The OxCKD1 trial to evaluate the OxSalt intervention

The randomized controlled OxCKD1 trial48 recruited 201 participants with CKD to evaluate the OxSalt care bundle, as compared with standard routine clinical care. Multiple 24-hour urine collections were used to assess sodium excretion and so salt intake. Baseline urinary sodium excretion was 130.2 mmol/24 hours (3 g of sodium or 7.6 g of salt). Recruitment was conducted at multiple centers and participants were randomized with minimization.50 The primary outcome was a reduction in salt intake as assessed by 24-hour urinary sodium excretion after 4 weeks of the intervention, and at this time point, the mean sodium excretion was 92.9 mmol/24 hours (2.1 g of sodium or 5.4 g of salt) in the intervention group and 118.9 mmol/24 hours (2.7 g of sodium or 6.9 g of salt) in the control group (P = 0.001). The mean change in individual 24-hour sodium excretion was –32.4 mmol/24 hours (–0.7 g of sodium or –1.9 g of salt) for the intervention group vs –6.3 mmol/24 hours (–0.1 g of sodium or 0.4 g of salt) for the control group. As shown in Figure 1, the reduction in 24-hour urinary sodium excretion remained significant in the intervention group, but not the control group, at 2 and 11 months after the end of the intervention. The aim of the study was not to evaluate the effect of lowering sodium intake, as this is already well established, but rather to determine whether the OxSalt intervention could empower people to lower their salt intake. As compared with the control group, the intervention group had lower mean systolic (P = 0.05) and diastolic BP (P = 0.04) at 1 month. The results demonstrate that this simple and low-cost intervention helps people with CKD cut their salt intake significantly. The intervention was only tested for 4 weeks, and the longer-term results indicate that there may be benefit from further “booster” intervention elements beyond the 4-week period.
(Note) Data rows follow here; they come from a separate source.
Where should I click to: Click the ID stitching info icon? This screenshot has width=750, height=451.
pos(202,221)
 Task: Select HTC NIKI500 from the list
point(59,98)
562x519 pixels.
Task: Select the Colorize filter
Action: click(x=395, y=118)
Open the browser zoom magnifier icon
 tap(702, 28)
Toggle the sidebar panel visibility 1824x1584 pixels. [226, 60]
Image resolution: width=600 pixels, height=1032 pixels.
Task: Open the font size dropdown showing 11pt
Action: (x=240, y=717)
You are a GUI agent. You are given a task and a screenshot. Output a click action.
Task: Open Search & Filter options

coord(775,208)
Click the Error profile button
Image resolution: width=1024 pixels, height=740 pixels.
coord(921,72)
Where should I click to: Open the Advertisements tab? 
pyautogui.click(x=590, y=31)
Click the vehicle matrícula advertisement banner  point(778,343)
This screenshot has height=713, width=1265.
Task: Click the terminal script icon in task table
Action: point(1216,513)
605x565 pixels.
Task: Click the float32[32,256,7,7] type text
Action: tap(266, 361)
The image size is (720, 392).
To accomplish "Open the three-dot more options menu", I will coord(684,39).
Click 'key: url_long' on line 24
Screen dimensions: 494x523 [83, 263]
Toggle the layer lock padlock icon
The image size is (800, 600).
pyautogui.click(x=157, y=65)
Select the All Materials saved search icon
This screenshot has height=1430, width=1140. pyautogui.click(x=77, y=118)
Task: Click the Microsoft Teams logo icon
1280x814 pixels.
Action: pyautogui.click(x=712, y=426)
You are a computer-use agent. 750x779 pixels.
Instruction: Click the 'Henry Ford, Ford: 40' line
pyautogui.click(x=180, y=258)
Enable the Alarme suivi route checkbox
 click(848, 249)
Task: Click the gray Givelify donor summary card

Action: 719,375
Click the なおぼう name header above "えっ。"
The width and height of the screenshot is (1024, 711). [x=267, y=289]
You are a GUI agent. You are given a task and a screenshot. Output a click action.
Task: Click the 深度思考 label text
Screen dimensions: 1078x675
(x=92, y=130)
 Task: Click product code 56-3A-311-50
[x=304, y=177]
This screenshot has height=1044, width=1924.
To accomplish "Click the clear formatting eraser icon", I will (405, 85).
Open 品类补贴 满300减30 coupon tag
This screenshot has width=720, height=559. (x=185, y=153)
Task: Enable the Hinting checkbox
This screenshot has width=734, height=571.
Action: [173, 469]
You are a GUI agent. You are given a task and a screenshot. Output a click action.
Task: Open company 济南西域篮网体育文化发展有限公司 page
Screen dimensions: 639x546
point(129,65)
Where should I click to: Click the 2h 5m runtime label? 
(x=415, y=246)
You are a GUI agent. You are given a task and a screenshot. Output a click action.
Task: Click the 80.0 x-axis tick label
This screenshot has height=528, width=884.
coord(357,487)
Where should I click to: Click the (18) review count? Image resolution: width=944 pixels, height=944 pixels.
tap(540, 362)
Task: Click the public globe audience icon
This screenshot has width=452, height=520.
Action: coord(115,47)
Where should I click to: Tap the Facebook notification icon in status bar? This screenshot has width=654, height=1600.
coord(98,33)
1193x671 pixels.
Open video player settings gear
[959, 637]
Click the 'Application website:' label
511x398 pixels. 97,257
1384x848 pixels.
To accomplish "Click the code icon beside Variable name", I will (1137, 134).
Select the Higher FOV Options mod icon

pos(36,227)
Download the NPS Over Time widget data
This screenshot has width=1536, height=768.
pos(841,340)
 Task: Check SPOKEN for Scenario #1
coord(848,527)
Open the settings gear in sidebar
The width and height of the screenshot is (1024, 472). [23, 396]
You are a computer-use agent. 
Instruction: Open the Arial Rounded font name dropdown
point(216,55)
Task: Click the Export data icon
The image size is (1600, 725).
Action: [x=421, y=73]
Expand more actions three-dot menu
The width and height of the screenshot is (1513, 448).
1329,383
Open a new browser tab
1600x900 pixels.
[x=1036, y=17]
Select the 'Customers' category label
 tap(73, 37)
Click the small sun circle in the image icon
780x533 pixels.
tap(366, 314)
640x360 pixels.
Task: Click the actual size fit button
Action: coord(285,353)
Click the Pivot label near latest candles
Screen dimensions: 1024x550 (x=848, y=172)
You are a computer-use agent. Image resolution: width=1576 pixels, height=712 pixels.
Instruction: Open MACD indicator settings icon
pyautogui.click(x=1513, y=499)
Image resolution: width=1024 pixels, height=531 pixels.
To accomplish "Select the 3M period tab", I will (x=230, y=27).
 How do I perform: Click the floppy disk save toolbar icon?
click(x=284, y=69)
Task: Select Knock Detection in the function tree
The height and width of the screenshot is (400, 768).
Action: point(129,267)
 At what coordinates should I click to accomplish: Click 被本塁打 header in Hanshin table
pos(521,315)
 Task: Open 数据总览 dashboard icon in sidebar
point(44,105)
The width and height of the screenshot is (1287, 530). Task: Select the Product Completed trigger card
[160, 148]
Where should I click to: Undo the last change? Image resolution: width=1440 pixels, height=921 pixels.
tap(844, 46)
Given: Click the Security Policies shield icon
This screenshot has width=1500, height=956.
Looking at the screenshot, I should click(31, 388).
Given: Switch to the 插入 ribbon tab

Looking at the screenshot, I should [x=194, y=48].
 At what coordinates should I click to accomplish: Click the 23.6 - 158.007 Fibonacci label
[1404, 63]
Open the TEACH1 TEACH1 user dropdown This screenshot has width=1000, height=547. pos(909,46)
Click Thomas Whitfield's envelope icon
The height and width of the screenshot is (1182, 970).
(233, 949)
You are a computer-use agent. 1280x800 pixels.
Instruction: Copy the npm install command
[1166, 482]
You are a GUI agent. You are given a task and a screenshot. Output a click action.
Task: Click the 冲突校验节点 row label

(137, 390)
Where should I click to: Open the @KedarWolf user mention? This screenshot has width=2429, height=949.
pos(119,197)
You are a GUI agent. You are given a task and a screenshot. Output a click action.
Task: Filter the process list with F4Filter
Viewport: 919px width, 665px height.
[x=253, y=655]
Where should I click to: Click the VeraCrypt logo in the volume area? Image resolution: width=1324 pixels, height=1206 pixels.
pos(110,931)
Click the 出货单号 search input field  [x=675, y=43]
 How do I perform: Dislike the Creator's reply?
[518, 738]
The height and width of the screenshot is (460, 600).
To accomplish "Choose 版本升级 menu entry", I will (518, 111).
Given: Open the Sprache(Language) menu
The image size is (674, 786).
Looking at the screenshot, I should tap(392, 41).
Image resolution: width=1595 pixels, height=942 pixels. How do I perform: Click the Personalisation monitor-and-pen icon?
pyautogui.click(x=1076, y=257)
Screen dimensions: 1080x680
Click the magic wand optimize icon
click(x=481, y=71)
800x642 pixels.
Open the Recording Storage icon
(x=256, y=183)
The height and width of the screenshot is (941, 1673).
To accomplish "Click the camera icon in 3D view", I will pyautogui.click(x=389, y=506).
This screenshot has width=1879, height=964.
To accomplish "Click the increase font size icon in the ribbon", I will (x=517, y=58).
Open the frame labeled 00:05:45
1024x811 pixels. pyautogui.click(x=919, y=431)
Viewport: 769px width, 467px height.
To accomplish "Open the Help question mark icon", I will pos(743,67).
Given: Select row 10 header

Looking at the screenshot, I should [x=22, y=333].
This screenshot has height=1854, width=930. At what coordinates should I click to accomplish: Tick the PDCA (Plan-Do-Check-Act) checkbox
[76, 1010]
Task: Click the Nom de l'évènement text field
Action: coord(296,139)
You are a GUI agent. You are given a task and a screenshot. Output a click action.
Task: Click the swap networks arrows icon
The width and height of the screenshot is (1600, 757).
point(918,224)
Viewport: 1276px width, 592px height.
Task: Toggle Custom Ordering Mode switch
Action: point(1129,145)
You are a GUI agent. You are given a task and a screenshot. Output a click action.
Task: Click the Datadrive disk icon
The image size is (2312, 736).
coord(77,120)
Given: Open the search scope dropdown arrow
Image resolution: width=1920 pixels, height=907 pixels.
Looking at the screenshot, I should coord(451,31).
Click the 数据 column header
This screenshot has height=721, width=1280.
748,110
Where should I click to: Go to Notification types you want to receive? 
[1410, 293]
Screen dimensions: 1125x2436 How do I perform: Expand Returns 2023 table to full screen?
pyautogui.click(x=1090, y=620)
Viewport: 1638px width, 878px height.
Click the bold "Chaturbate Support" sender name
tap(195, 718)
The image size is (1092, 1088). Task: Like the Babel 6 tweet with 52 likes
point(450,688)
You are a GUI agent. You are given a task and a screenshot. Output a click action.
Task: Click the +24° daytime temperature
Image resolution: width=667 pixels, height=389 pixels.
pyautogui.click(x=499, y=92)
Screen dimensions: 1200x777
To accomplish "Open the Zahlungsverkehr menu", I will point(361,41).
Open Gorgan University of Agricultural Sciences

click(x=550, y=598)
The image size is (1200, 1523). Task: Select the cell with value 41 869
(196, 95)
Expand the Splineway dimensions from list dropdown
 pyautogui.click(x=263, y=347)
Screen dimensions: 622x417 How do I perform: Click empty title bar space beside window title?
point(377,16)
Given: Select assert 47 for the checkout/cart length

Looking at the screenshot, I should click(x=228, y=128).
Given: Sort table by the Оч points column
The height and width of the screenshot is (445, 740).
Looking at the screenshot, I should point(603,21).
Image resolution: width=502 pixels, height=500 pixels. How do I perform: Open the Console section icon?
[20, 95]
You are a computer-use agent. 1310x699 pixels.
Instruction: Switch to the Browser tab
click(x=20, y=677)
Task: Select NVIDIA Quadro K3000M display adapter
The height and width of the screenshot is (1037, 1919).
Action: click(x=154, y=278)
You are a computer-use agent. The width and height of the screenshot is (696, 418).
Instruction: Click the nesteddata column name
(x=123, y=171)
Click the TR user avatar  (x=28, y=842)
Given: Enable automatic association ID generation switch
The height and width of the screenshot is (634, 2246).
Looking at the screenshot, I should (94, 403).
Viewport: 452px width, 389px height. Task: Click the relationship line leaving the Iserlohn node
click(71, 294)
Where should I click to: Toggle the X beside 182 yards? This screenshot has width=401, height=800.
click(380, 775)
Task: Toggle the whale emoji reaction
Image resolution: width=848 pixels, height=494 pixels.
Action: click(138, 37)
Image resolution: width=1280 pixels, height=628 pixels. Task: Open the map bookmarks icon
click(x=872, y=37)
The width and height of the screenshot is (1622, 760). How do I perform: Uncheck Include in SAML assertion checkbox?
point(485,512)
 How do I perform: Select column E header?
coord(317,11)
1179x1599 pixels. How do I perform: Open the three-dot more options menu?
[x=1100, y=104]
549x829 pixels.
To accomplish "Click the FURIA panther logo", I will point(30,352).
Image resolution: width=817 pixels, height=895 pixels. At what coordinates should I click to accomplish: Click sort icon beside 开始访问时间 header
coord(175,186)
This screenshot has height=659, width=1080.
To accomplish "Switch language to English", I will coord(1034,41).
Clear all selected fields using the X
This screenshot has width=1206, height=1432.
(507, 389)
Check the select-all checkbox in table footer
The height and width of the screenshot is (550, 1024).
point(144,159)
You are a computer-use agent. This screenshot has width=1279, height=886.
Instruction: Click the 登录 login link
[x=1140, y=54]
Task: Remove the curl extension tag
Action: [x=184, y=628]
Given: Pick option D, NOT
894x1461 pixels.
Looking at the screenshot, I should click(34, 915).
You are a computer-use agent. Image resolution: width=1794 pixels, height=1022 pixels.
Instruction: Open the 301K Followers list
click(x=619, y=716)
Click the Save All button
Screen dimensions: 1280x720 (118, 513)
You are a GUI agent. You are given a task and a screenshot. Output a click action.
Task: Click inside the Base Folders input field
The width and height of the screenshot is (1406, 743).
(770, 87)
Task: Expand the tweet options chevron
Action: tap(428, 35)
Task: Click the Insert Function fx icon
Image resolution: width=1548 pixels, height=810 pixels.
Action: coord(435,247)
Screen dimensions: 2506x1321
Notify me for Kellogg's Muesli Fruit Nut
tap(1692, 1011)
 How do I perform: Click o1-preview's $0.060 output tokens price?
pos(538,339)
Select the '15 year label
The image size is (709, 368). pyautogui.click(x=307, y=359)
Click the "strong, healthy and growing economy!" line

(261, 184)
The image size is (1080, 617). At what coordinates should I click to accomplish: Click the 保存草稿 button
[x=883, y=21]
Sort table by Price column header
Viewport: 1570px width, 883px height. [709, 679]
Figure 1. Results of the OxCKD1 study.48 Salt intake was assessed by measuring the sodium content in 24-hour urine collections. After a simple, low-cost intervention lasting for 4 weeks, there was a significant reduction in salt intake in the intervention, but not in the control group, and this effect persisted beyond the period of the intervention.

Conclusions

There is strong evidence that salt intake is associated with increased BP values and a greater risk of cardiovascular events and mortality in the general population. Trials of decreased dietary salt intake have resulted in reduced rates of all these outcomes. It can take some time for the taste to adjust to a lower salt intake. In CKD, salt intake is also associated with increased BP and higher rates of cardiovascular events and mortality. Although trials of reducing salt intake in CKD show benefit, they have typically used resource-intensive approaches to achieve the study end points, and such approaches are not feasible for widespread use in routine clinical practice. The OxSalt care bundle is a simple low-cost intervention that lasts only 4 weeks. As shown in the OxCKD1 trial, it helps people with CKD lower their salt intake significantly; thus, it could be applied at a larger scale for this patient population.